▶ **WHAT YOU HAVE TO DO**: With images removed, transcribe each record exactly as it appears.

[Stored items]
━━━━
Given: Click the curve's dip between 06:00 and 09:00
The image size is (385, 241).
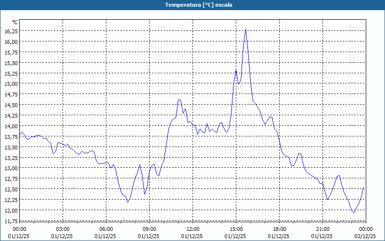Looking at the screenshot, I should tap(128, 202).

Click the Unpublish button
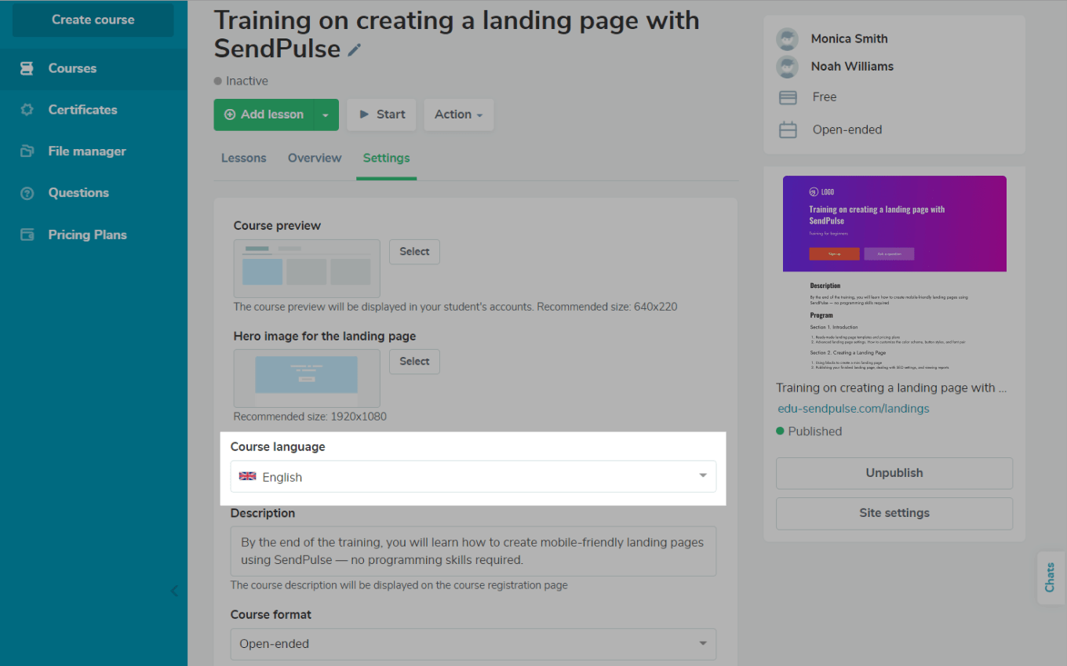[x=894, y=473]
━━━━
▶ **ANSWER FOR THE TASK**:
Given: Click the curve's dip between 06:00 and 09:00
The image size is (385, 241).
Looking at the screenshot, I should tap(128, 202).

Click the Unpublish button
[x=894, y=473]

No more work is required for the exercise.